- Consignes
• 1. Pouvez-vous mettre à jour le passage de l'entretien avec Norikiyo qui commence par « RJHH : Parmi » et va jusqu'à « nouvelle production ? », en y remplaçant « albums studios » par « albums » ?
• 2. D'après l'entretien avec Norikiyo, à quelle date HEISEI EXPRESS est-il sorti ?

- Texte extrait
Norikiyo : Je n’ai pas d’autres loisirs, sauf faire des chansons. Tout le monde travaille en semaine, non ? La majorité de mes amis travaillent eux-aussi en semaine. Moi, pendant ce temps, je crée des chansons. Comme on est plus étudiant, il n’y a plus d’amis qui peuvent sortir comme avant. J’aime produire de nouvelles chansons dans mon studio et je suis reconnaissant que la production de musique soit mon métier.
RJHH : Parmi tes 9 albums studios, quels sont ceux que tu me conseillerais d’écouter ? Et Pourquoi ?
Norikiyo : Mes titres préférés sont toujours les nouvelles chansons. Ceux dont on vient de terminer l’enregistrement sont encore mieux. Donc, les chansons qui ont été publiées avant sont anciennes pour moi. Vous pouvez écouter les anciens morceaux à votre guise, mais ce serait intéressant si vous écoutiez dans le sens des plus récentes vers les plus anciennes. Comme ça, vous verrez que je suis devenu meilleur qu’avant. Quand j’étais jeune j’étais stupide. C’est pareil même pour les français n’est-ce pas ? Nous sommes les citoyens de la même planète. Je veux qu’on grandisse ensemble.
RJHH : HEISEI EXPRESS est sorti le 1er mars. Que peux-tu nous dire sur cette nouvelle production ?

- Segment de données

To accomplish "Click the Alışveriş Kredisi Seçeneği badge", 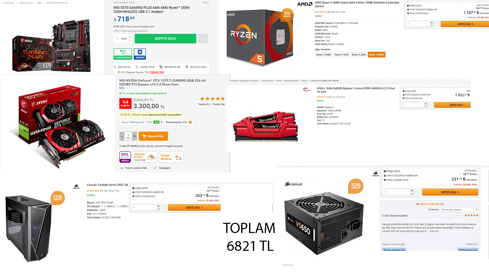I will point(145,157).
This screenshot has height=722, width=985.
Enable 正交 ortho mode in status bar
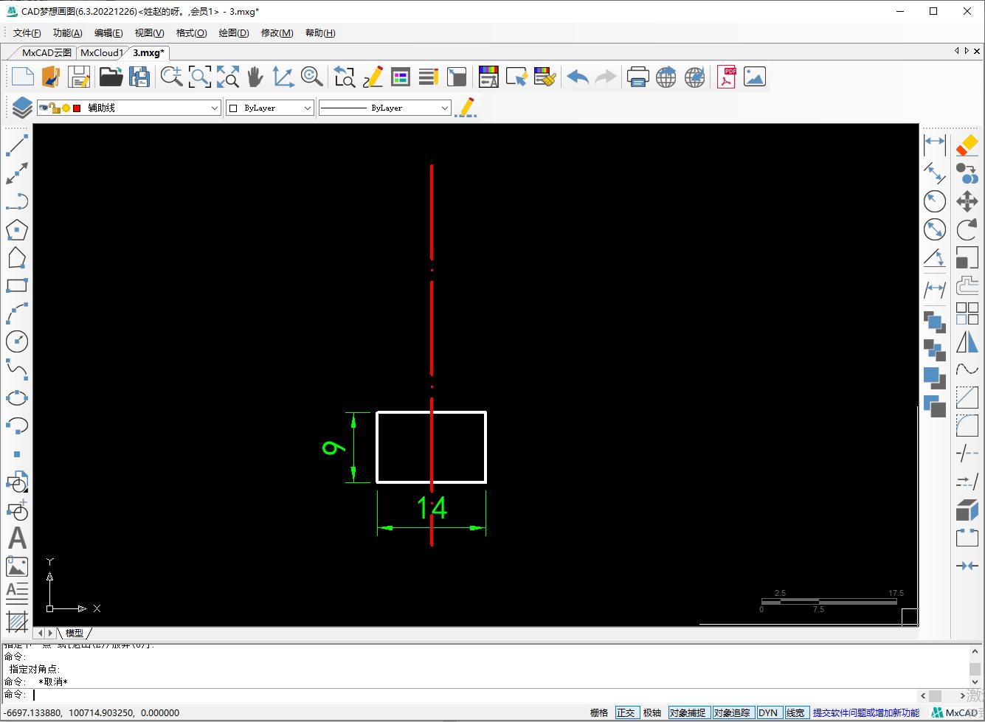627,712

- Réponses
• 1.
RJHH : Parmi tes 9 albums, quels sont ceux que tu me conseillerais d’écouter ? Et Pourquoi ?
Norikiyo : Mes titres préférés sont toujours les nouvelles chansons. Ceux dont on vient de terminer l’enregistrement sont encore mieux. Donc, les chansons qui ont été publiées avant sont anciennes pour moi. Vous pouvez écouter les anciens morceaux à votre guise, mais ce serait intéressant si vous écoutiez dans le sens des plus récentes vers les plus anciennes. Comme ça, vous verrez que je suis devenu meilleur qu’avant. Quand j’étais jeune j’étais stupide. C’est pareil même pour les français n’est-ce pas ? Nous sommes les citoyens de la même planète. Je veux qu’on grandisse ensemble.
RJHH : HEISEI EXPRESS est sorti le 1er mars. Que peux-tu nous dire sur cette nouvelle production ?

• 2. Le 1er mars.